=== Section Start ===

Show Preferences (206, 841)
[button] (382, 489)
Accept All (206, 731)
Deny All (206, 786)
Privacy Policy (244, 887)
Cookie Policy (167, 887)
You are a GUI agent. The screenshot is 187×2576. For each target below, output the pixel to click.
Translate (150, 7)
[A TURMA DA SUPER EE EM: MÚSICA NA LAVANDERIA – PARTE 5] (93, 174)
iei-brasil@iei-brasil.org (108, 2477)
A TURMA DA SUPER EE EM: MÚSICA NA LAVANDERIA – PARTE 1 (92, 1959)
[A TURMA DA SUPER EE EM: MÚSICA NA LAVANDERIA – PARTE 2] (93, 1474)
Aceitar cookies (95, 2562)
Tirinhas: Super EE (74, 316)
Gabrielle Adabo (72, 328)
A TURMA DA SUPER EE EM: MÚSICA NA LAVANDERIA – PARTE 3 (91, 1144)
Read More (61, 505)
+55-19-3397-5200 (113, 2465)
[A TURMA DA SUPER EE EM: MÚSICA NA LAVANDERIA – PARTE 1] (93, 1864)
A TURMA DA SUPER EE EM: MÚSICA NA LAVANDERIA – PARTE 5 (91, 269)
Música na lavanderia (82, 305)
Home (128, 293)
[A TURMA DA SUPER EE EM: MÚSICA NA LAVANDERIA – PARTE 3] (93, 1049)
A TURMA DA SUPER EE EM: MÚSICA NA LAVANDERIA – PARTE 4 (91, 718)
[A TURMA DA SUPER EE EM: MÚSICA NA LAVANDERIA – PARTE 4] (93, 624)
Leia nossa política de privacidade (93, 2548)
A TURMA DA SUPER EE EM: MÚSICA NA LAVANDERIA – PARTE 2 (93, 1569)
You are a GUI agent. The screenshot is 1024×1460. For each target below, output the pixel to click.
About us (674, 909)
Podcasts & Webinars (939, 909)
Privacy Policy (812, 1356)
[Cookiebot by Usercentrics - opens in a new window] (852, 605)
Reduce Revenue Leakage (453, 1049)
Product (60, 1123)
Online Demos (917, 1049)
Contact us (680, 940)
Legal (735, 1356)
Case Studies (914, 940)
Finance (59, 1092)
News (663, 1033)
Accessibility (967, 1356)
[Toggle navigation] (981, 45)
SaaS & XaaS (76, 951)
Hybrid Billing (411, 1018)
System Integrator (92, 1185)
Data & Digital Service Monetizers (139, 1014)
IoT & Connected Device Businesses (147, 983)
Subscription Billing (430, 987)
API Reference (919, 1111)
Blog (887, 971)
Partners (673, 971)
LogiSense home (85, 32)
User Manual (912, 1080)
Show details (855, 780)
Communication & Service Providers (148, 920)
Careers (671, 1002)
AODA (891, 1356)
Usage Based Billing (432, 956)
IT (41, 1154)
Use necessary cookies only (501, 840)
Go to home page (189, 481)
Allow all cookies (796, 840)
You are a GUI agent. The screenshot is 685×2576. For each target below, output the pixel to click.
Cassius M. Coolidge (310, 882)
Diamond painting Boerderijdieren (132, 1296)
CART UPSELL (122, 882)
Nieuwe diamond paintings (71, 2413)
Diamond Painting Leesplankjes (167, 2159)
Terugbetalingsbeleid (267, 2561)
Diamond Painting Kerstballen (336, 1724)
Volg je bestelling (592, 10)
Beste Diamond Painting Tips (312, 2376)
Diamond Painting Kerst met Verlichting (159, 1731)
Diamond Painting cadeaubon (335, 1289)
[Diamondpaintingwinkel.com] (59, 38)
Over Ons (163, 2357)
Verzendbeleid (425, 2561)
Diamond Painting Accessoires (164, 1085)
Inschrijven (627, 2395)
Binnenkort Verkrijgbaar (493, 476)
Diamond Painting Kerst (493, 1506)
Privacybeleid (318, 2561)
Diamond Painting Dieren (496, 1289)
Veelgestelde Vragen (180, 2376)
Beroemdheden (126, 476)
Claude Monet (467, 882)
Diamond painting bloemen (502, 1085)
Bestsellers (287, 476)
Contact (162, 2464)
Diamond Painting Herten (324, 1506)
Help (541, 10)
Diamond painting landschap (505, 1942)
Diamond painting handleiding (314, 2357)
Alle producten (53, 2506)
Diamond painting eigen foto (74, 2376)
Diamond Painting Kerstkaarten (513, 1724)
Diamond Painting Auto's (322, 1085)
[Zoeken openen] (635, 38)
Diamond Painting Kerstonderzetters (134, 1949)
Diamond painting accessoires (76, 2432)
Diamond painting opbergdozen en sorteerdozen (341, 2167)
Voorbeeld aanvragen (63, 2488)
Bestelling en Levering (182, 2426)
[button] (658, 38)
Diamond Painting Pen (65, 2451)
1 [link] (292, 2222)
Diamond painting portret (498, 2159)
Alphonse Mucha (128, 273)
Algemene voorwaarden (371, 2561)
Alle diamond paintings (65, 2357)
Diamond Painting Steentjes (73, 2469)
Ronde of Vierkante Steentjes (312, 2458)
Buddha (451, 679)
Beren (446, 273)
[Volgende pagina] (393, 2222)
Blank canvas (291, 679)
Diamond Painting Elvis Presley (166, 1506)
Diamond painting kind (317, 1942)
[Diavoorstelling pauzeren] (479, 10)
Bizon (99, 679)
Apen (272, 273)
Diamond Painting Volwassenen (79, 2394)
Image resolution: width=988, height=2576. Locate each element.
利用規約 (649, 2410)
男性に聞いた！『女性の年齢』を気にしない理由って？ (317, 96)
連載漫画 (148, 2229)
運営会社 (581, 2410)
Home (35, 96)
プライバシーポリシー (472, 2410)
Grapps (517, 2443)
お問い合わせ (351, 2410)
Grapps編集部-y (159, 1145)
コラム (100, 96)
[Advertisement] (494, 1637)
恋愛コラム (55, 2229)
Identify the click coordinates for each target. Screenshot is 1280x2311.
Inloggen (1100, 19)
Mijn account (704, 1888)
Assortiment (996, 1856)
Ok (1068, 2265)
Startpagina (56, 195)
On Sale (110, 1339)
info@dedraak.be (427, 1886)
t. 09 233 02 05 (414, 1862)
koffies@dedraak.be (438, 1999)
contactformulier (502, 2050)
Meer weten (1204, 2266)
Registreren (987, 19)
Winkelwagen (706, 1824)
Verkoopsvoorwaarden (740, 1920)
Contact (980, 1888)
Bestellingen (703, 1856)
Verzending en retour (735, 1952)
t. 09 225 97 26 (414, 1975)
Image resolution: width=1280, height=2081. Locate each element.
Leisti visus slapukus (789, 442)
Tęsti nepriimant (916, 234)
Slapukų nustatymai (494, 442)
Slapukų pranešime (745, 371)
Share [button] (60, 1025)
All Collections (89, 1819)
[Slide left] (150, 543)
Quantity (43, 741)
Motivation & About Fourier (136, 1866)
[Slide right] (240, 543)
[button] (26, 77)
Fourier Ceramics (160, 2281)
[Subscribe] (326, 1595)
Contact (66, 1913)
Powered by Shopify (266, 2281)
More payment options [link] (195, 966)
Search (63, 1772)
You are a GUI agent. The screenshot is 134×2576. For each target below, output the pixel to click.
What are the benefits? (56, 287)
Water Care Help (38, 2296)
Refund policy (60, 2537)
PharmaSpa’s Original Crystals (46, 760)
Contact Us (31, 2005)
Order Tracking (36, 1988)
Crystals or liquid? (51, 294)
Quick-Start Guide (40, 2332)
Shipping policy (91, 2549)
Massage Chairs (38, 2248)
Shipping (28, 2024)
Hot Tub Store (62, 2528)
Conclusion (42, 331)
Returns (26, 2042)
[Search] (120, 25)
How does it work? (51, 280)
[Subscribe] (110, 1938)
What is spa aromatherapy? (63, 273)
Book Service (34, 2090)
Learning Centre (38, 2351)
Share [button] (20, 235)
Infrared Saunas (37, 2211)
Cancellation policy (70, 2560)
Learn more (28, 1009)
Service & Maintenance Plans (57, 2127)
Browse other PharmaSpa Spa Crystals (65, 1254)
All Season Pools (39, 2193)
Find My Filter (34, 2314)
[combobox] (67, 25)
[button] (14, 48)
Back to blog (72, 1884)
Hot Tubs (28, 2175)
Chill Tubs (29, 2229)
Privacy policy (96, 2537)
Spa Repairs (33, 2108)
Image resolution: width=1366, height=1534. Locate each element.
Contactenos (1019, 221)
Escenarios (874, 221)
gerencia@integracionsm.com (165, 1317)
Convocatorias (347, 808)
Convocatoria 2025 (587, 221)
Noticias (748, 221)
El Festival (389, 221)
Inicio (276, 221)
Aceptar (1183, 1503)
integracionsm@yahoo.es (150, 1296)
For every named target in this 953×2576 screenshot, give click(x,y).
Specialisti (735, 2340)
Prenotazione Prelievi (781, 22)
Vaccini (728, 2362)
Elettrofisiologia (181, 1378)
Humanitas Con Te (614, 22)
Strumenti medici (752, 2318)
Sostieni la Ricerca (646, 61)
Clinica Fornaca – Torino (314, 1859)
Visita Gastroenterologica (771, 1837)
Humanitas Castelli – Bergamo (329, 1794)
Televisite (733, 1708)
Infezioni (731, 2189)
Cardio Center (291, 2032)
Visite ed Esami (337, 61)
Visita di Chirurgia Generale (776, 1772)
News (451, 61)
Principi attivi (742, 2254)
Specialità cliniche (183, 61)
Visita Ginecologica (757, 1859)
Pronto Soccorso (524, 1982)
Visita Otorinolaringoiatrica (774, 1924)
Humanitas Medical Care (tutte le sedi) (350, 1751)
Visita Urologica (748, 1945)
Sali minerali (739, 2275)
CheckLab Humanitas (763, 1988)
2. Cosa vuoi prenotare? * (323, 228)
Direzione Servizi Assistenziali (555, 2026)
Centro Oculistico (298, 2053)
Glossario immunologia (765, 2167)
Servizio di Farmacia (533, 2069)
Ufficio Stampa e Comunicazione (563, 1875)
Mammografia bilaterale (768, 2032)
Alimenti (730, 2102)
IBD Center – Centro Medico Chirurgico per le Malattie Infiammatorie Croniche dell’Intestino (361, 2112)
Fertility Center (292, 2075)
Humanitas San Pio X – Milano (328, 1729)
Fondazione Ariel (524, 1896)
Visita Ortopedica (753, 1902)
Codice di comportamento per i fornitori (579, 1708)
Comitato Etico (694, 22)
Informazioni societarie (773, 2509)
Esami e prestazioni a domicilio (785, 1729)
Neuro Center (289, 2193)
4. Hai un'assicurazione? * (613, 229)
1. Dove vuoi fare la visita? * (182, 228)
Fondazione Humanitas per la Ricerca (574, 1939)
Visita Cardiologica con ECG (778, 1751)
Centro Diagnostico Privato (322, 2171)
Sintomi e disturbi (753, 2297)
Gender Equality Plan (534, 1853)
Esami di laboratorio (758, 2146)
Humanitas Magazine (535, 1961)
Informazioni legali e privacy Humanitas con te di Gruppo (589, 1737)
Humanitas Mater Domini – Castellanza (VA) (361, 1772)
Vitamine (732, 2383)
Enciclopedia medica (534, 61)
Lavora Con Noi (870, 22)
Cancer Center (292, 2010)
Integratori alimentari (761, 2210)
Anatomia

=== Section End ===

From the data above, return every line from the line that has "Go to home page (189, 481)" up to and including the line that has "CART UPSELL (122, 882)", exactly.

▶ [WRITTEN RESPONSE]:
Go to home page (189, 481)
Allow all cookies (796, 840)
You are a GUI agent. The screenshot is 685×2576. For each target below, output the pixel to click.
Cassius M. Coolidge (310, 882)
Diamond painting Boerderijdieren (132, 1296)
CART UPSELL (122, 882)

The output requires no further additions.